VIC
3982 posts
I personally wouldn't go near for simple health reasons but I also don't quite understand what the problem is with anyone who chooses to interfere with this dead lump of flesh and bones. Not like touching it is going to make it dead-er. And especially as these clowns won't get off their collective arses to remove it to make the beach safe for families. And if the museum wants to experiment on the bones, why aren't they down there cutting it up?
VIC
228 posts
Oh wow, this is angered me this morning. What a croc of faecal matter. I have never been a fan of anyone who sits on their high horse barking orders and rules at those below them, but this is ridiculous. How can it be that it is illegal to take anything, but it is fine for it to lay there rotting for what could be months. PTWoody you summed it up perfectly, where the hell are these 'authorities', why aren't they down there collecting the remains.
I wonder if there was a shark attack OR an outbreak of some sort of infection in the local community, if those same alleged 'authorities' would claim any sort of responsibility?
NSW
1525 posts
Someone should point that out to the Japs.....
WA
354 posts
It isn't every day a blue whale washes up dead. I would say it is a rare opportunity for researchers to take samples. This one looks small- a calf? Probably trying to figure out why it died.
Also if they do plan to keep the skeleton I would say they are figuring out the logistics. Things like- How and where would we clean bones covered in decomposing flesh of that size? How do we transport a rotting carcass?

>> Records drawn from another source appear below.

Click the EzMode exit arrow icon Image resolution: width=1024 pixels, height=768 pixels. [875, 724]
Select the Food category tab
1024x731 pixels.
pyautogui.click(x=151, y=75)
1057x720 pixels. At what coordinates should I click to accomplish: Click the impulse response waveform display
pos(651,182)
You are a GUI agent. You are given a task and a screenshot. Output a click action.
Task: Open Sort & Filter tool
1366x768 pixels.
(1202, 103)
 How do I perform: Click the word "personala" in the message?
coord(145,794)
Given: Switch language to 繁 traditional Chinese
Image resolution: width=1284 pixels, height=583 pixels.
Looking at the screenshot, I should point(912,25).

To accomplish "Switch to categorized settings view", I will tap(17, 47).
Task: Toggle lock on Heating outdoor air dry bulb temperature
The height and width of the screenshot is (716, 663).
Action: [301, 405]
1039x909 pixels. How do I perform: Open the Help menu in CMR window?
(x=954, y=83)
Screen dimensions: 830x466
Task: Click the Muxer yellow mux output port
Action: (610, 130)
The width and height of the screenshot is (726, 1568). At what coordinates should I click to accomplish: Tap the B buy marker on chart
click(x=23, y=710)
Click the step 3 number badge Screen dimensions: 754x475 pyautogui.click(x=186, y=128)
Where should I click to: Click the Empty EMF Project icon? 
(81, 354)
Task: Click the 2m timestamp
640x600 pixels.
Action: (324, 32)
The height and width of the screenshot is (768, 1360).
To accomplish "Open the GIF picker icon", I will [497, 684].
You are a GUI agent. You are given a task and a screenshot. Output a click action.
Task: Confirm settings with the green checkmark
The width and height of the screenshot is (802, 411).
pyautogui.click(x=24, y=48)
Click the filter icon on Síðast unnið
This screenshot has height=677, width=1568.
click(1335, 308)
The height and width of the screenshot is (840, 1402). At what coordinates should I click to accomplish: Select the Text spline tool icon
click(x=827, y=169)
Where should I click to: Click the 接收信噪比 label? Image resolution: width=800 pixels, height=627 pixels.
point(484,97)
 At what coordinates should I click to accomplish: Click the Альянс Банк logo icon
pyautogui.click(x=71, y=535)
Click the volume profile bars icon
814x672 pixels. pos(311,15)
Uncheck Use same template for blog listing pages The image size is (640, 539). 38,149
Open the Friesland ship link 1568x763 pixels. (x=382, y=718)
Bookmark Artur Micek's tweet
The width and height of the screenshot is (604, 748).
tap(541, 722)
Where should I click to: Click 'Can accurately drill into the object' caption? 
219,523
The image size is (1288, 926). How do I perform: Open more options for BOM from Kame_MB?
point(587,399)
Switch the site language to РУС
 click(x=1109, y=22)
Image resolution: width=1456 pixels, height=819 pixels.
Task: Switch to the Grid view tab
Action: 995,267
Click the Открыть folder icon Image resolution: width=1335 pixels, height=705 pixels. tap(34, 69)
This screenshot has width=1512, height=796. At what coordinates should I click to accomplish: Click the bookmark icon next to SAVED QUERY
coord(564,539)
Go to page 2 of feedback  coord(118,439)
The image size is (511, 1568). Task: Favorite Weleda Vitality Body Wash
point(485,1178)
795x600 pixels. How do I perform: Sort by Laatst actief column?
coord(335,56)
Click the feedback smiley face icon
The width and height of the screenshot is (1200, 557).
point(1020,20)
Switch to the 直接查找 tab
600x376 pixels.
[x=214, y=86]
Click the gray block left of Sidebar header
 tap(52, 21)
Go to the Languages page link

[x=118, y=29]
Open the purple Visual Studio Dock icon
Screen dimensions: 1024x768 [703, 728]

Do we chop it up? Can we get a dump truck on the beach? What do we do with the 100's of kg of flesh? Is it better to let nature help us decompose most of it before we move it?
Then there is the government red tape- all the paperwork that need to be signed off on.
There have been a lot of whale calf's turning up dead over here. Once sampling is done they are usually buried under the beach. I helped a friend and dolphin research scientist put a dolphin in the freeze and that was an ordeal...let alone a whale.
VIC
228 posts
Just my opinion, but I was really peeved when I read about the charges.
The authorities shouldn't be able to just leave this one on the beach. Many of us have joked about this for some time, since we first saw it. If authorities are going to be able to charge someone with taking bones, they should wear some responsibility aswell, for letting it sit there. Its sitting on a well used beach, it's not cordoned off, there are houses at the top of the hill, and during high tide parts of it enter the water.
I would imagine that the locals and regulars to Flinders would be more annoyed than I.